For more information on the previously reported Hays County cases, click here.
Lee County reported its first positive case on April 1 around 3:25 p.m.
On March 25, the county reported that 12 tests had been administered for the detection of COVID-19 infection. Nine returned negative results and three tests were pending at the time.
A shelter-in-place order has not been issued for the county.
On March 25, Llano County confirmed its second case of COVID-19.
One patient is a male in his 60s who lives in the Horseshoe Bay area. His case is said to be travel-related and he self-quarantined immediately upon returning from his trip. A relative of that man was also diagnosed with COVID-19 and went on the same trip with him.
Both remain in quarantine at this time.
Llano County is now in Phase 3 (no person-to-person spread) of its phased approach. A stay-at-home order has also been issued.
Mason County has not yet reported any confirmed cases of COVID-19.
As of April 1, Austin-Travis County is reporting 305 cases of COVID-19, with three deaths.
The third death, a man in his 60s, was reported on April 1. The county reported its second death on March 30. The first death, a woman in her 70s was reported on March 27.
These cases have risen steadily since March 13, when the first two cases were reported. Since then, multiple drive-through testing sites have opened in the area.
The age ranges of those 305 cases include:
- 0-1 – 1
- 1-9 – 2
- 10-19 – 5
- 20-29 – 84
- 30-39 – 71
- 40-49 – 51
- 50-59 – 47
- 60-69 – 21
- 70-79 – 13
- 80 and over – 10
For more information on these cases, click here.
On April 1, Williamson County officials announced five new cases of COVID-19 in the county, bringing the total to 55.
On March 28, Williamson County officials confirmed the county's first COVID-19 death, a man in his 70s.
Investigations conducted by the Williamson County and Cities Health District will identify potential contacts exposed to the virus and provide close contacts with guidance, as well as monitor them for the development of symptoms.
For more information about these cases, click here.
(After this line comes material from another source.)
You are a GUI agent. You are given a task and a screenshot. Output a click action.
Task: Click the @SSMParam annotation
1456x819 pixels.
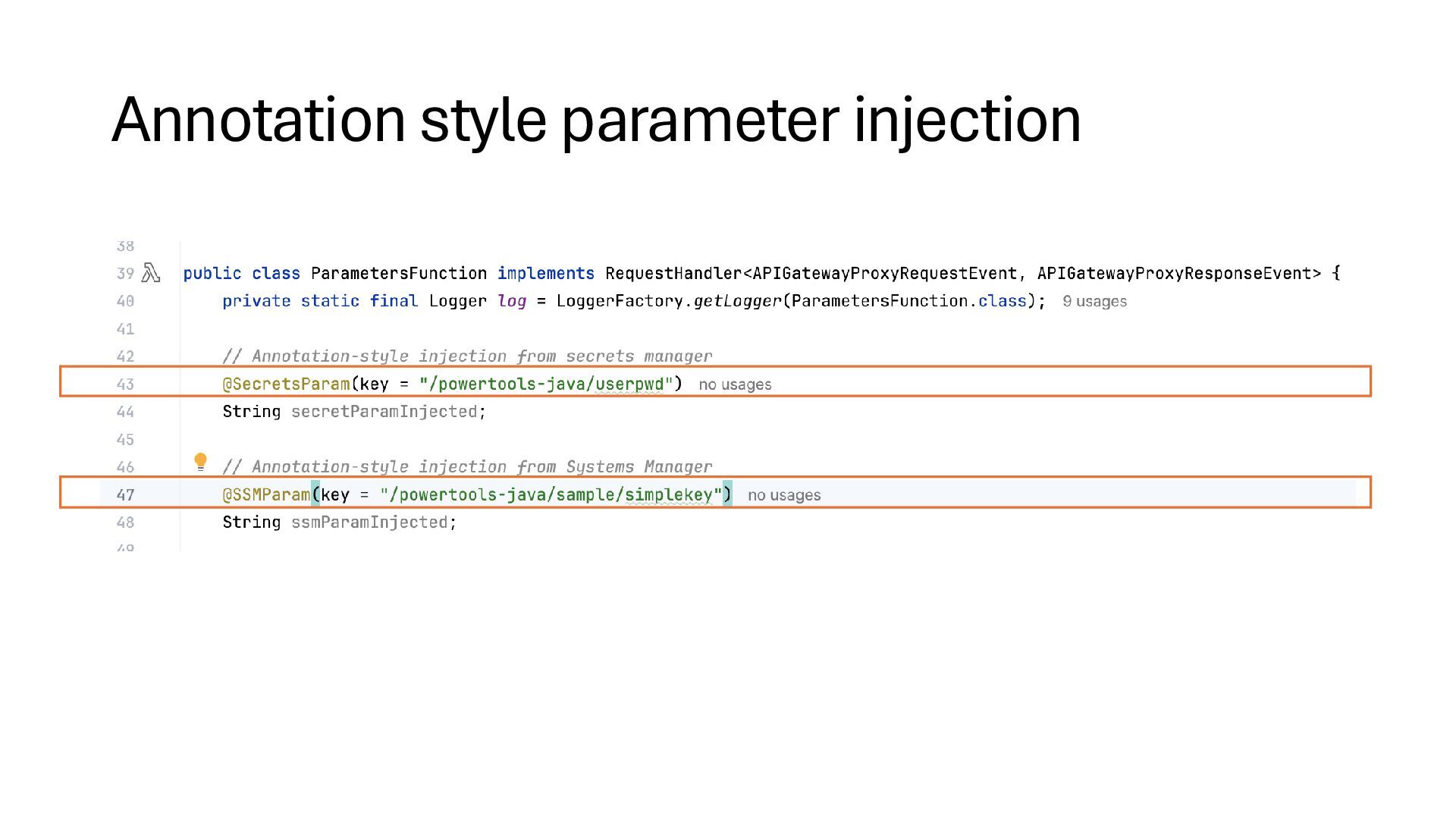tap(266, 494)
KVUE compiled COVID-19 hotline numbers for numerous counties, as well. Here is a running list of those phone numbers:
- Travis County: 512-978-8775
- Hays County: 512-393-5525
- Williamson County: 512-943-1600
- Bastrop County: 512-303-4300
According to the CDC, symptoms of the coronavirus, which could occur two to 14 days after exposure, include:
- shortness of breath
If you develop emergency warning signs for COVID-19, the CDC advises you to get medical attention immediately. Emergency warning signs include:
- Trouble breathing
- Persistent pain or pressure in the chest
- New confusion or inability to arouse
- Bluish lips or face
Currently, coronavirus testing is limited. Call your doctor if you believe you have symptoms.
Human coronaviruses are usually spread through:
- The air by coughing or sneezing
- Close personal contact, such as touching or shaking hands
- Touching an object or surface with the virus on it, then touching your mouth, nose or eyes before washing your hands.
Help stop the spread of coronavirus:
- Stay home when you are sick.
- Eat and sleep separately from your family members
- Use different utensils and dishes
- Cover your cough or sneeze with your arm, not your hand.
- If you use a tissue, throw it in the trash.
Lower your risk:
- Wash your hands often with soap and water for at least 20 seconds. If soap and water are not available, use an alcohol-based hand sanitizer.
- Avoid touching your eyes, nose, and mouth with unwashed hands.
- Avoid close contact with people who are sick.
- Clean and disinfect frequently touched objects and surfaces.
- If you are 60 or over and have an underlying health condition such as cardiovascular disease, diabetes or respiratory illnesses like asthma or COPD, the World Health Organization advises you to try to avoid crowds or places where you might interact with people who are sick.